Document segment

The antisense nucleic acid molecules of the invention are typically administered to a cell or generated in situ such that they hybridize with or bind to cellular mRNA and/or genomic DNA encoding an MCP protein to thereby inhibit expression of the protein, e.g., by inhibiting transcription and/or translation. The hybridization can be by conventional nucleotide complementarity to form a stable duplex, or, for example, in the case of an antisense nucleic acid molecule which binds to DNA duplexes, through specific interactions in the major groove of the double helix. The antisense molecule can be modified such that it specifically binds to a receptor or an antigen expressed on a selected cell surface, e.g., by linking the antisense nucleic acid molecule to a peptide or an antibody which binds to a cell surface receptor or antigen. The antisense nucleic acid molecule can also be delivered to cells using the vectors described herein. To achieve sufficient intracellular concentrations of the antisense molecules, vector constructs in which the antisense nucleic acid molecule is placed under the control of a strong prokaryotic, viral, or eukaryotic promoter are preferred.


In yet another embodiment, the antisense nucleic acid molecule of the invention is an α-anomeric nucleic acid molecule. An α-anomeric nucleic acid molecule forms specific double-stranded hybrids with complementary RNA in which, contrary to the usual O-units, the strands run parallel to each other (Gaultier et al. (1987) Nucleic Acids. Res. 15:6625-6641). The antisense nucleic acid molecule can also comprise a 2′—O— methylribonucleotide (Inoue et al. (1987) Nucleic Acids Res. 15:6131-6148) or a chimeric RNA-DNA analogue (Inoue et al. (1987) FEBS Lett. 215:327-330).

Given entries
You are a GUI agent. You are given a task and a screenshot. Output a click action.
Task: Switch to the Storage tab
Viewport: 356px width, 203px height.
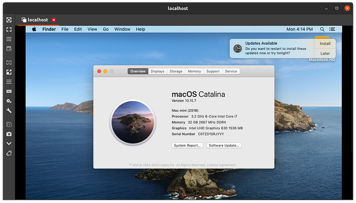point(176,71)
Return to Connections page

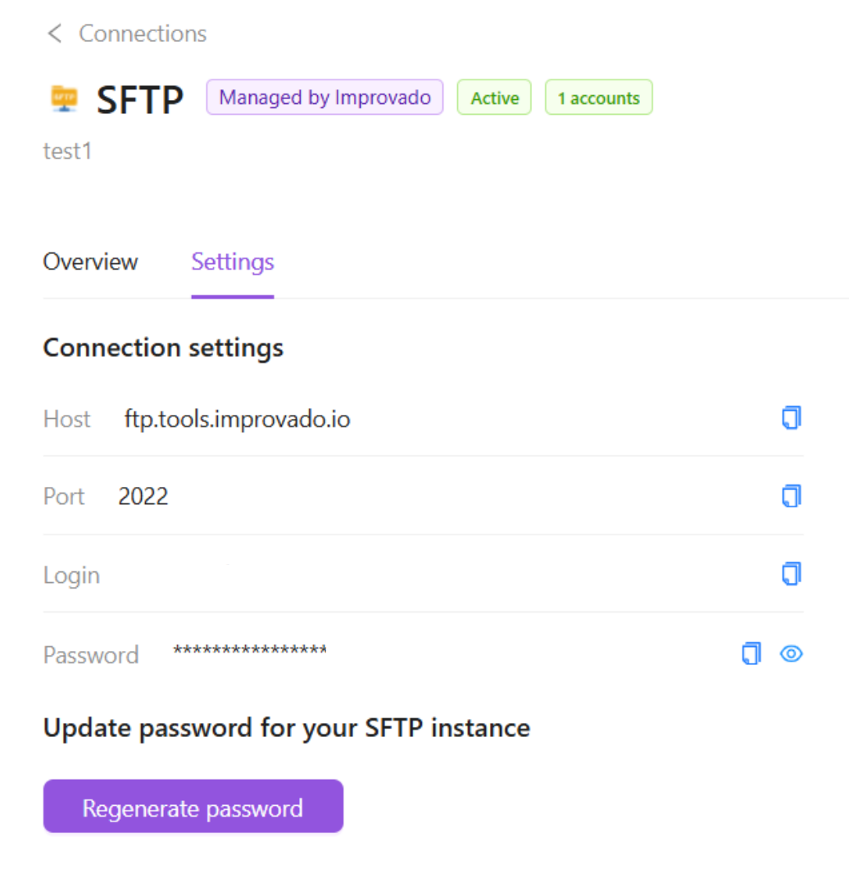(143, 34)
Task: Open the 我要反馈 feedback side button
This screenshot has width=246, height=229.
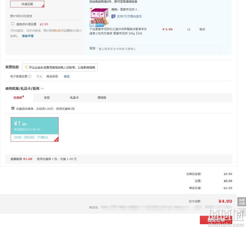Action: click(x=242, y=202)
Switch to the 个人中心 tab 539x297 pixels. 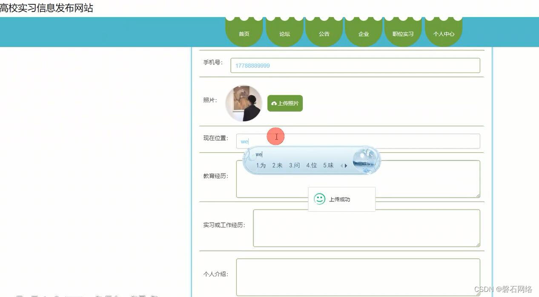pyautogui.click(x=443, y=34)
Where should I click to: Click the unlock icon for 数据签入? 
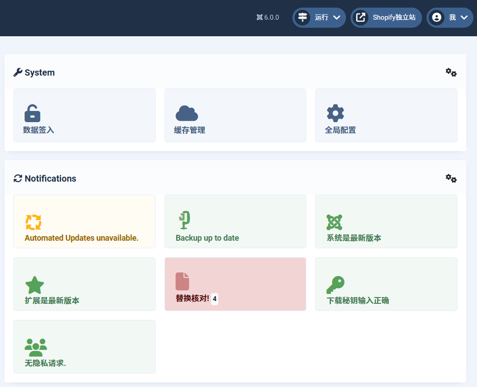point(32,113)
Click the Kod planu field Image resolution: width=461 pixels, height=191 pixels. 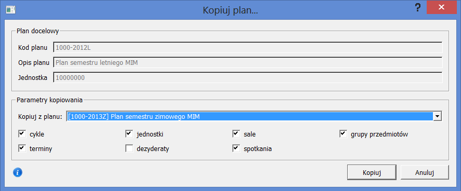coord(248,47)
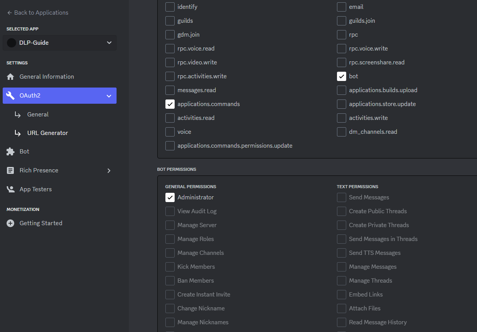
Task: Uncheck the bot scope checkbox
Action: pyautogui.click(x=341, y=76)
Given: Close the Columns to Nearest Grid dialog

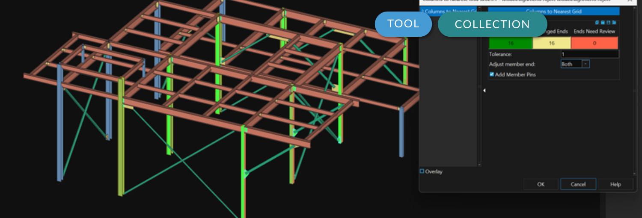Looking at the screenshot, I should [x=630, y=1].
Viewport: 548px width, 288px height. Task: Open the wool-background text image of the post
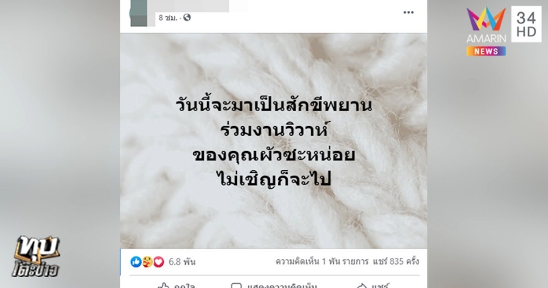[273, 141]
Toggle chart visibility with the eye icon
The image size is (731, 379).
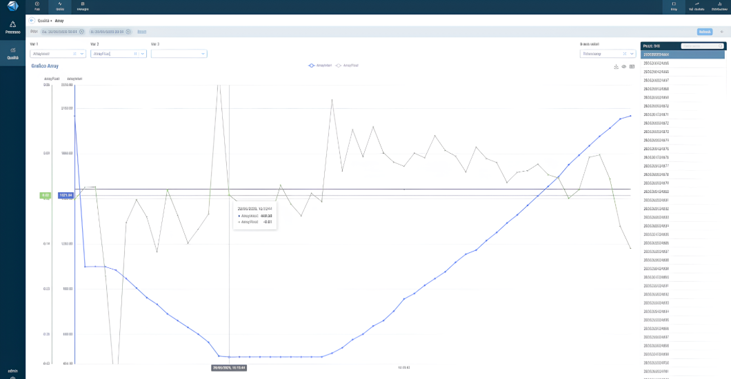(x=623, y=67)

Parts of the exercise
a) In the antisense passage, what kind of promoter is preferred in vector constructs to reach sufficient intracellular concentrations of the antisense molecules?
b) Transcribe the antisense passage verbatim from "In yet another" to "FEBS Lett. 215:327-330).".
c) Pick up the antisense passage where it stops and continue it.

Solved problems
a) A strong prokaryotic, viral, or eukaryotic promoter.

b)
In yet another embodiment, the antisense nucleic acid molecule of the invention is an α-anomeric nucleic acid molecule. An α-anomeric nucleic acid molecule forms specific double-stranded hybrids with complementary RNA in which, contrary to the usual O-units, the strands run parallel to each other (Gaultier et al. (1987) Nucleic Acids. Res. 15:6625-6641). The antisense nucleic acid molecule can also comprise a 2′—O— methylribonucleotide (Inoue et al. (1987) Nucleic Acids Res. 15:6131-6148) or a chimeric RNA-DNA analogue (Inoue et al. (1987) FEBS Lett. 215:327-330).

c)
In still another embodiment, an antisense nucleic acid of the invention is a ribozyme. Ribozymes are catalytic RNA molecules with ribonuclease activity which are capable of cleaving a single-stranded nucleic acid, such as an mRNA, to which they have a complementary region. Thus, ribozymes (e.g., hammerhead ribozymes (described in Haselhoff and Gerlach (1988) Nature 334:585-591)) can be used to catalytically cleave MCP mRNA transcripts to thereby inhibit translation of MCP mRNA. A ribozyme having specificity for an MCP-encoding nucleic acid can be designed based upon the nucleotide sequence of an MCP DNA disclosed herein (i.e., SEQ ID NO. 1 (RXN01368) in Appendix A). For example, a derivative of a Tetrahymena L-19 IVS RNA can be constructed in which the nucleotide sequence of the active site is complementary to the nucleotide sequence to be cleaved in an MCP-encoding mRNA. See, e.g., Cech et al. U.S. Pat. No. 4,987,071 and Cech et al. U.S. Pat. No. 5,116,742. Alternatively, MCP mRNA can be used to select a catalytic RNA having a specific ribonuclease activity from a pool of RNA molecules. See, e.g., Bartel, D. and Szostak, J. W. (1993) Science 261:1411-1418.


Alternatively, MCP gene expression can be inhibited by targeting nucleotide sequences complementary to the regulatory region of an MCP nucleotide sequence (e.g., an MCP promoter and/or enhancers) to form triple helical structures that prevent transcription of an MCP gene in target cells. See generally, Helene, C. (1991) Anticancer Drug Des. 6(6):569-84; Helene, C. et al. (1992) Ann. N.Y. Acad. Sci. 660:27-36; and Maher, L. J. (1992) Bioassays 14(12):807-15.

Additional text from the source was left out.